Keel provides an external reference point — the haptic wave — that corresponds precisely to the physiological state the child's interoceptive system should be signaling but often isn't. Over repeated exposures, with each escalation event providing a paired association between the wave sensation and the internal state, something begins to happen. The child starts to notice the internal signal before the external one arrives. The watch becomes training wheels for a capacity that was suppressed.
We are not promising a cure for interoceptive differences. We are providing a consistent, physiologically-grounded external signal that may, over time, help the nervous system learn to generate its own.
The sensory sensitivity consideration
For parents of autistic children this is the first question. Before anything about science or mechanism: does the haptic sensation itself become a problem?
The answer depends on the child, and Keel is designed with this as a primary concern. During onboarding, each haptic pattern is introduced and the child rates it.

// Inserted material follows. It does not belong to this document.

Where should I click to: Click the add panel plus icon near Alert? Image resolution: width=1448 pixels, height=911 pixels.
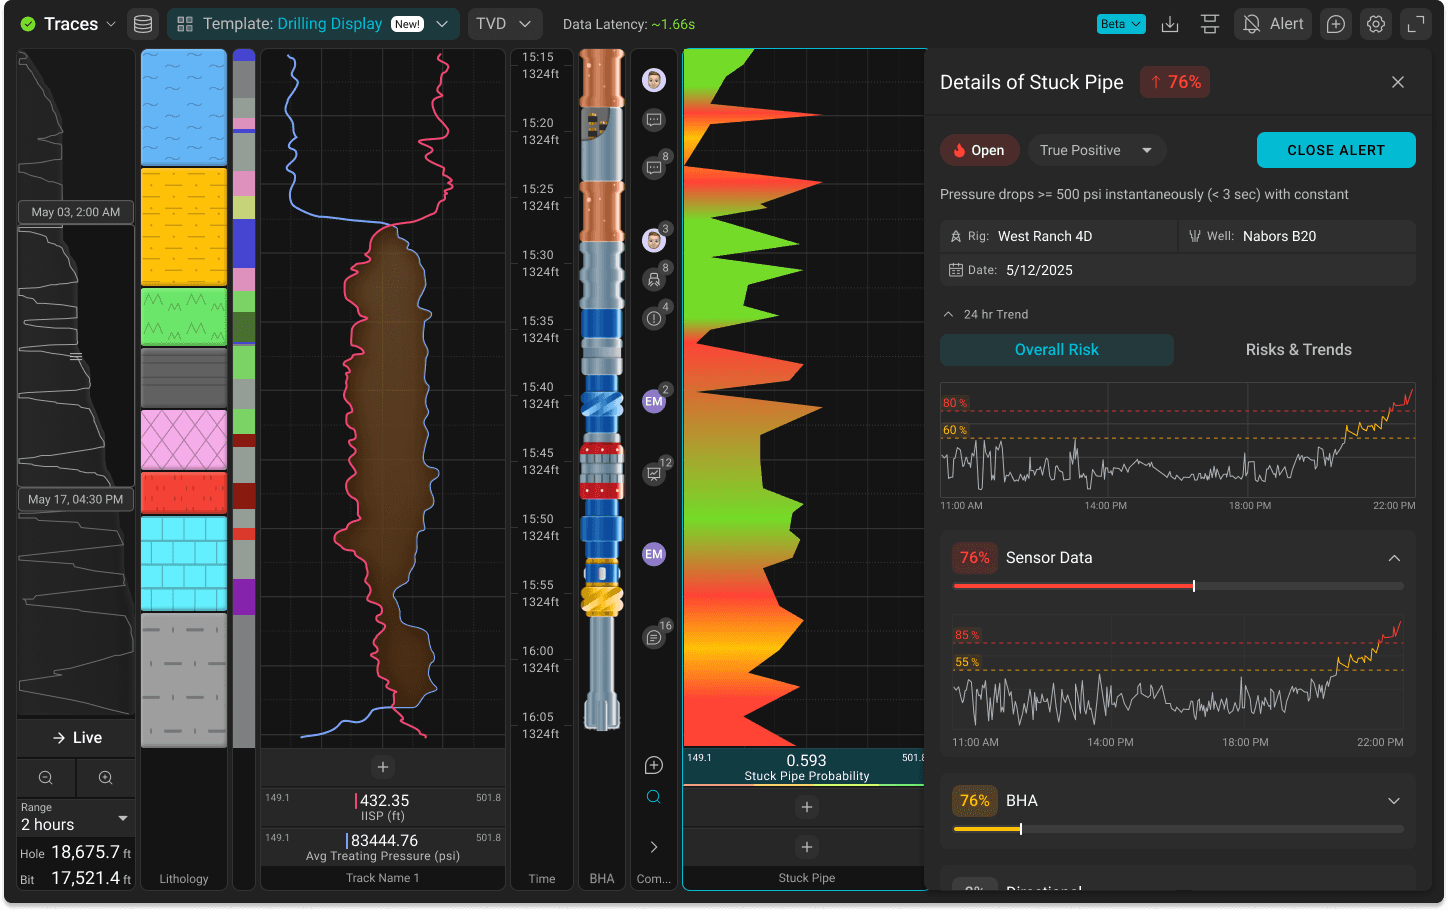pos(1336,24)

Any pattern that feels too intense, too sharp, or aversive in any way has its ceiling lowered or is switched to visual-only mode on the watch face. The product does not override sensory preferences.
The specific haptic uses CoreHaptics — a precision actuator with controllable intensity and sharpness, not a generic vibration motor. Sharpness is kept low across all states, producing a rounded, warm sensation rather than sharp buzzing. The wave pattern is gradual and rhythmic, not sudden or startling. Many children with sensory sensitivities find this type of slow, predictable tactile input regulating rather than aversive — similar to the deep pressure input that OTs often recommend.
If haptic sensation is genuinely not workable for your child, the watch face arc visual is the primary signal and the haptic is secondary. Both carry the same information. Both can be effective.
For parents navigating ABA, OT, and behavioral therapies
Keel is not a replacement for any of these. It is a continuous physiological support layer that operates in the hours between sessions. That is most of your child's waking life.
An autistic child whose autonomic nervous system is running with more parasympathetic reserve — higher vagal tone and resting HRV — is a child whose window for behavioral intervention is wider. Whose ABA session is more productive. Whose OT work on interoceptive awareness has a more stable physiological foundation to build on. The regulation support Keel provides is not separate from your existing treatment framework. It creates better conditions for it to work.
A note on language. This letter has used person-first and identity-first language interchangeably. We recognize that language around autism is personal and the autistic community has strong and legitimate views on it. Keel is built for and with respect for autistic children and their families. We will continue to listen to the community on how we talk about the people we are trying to help.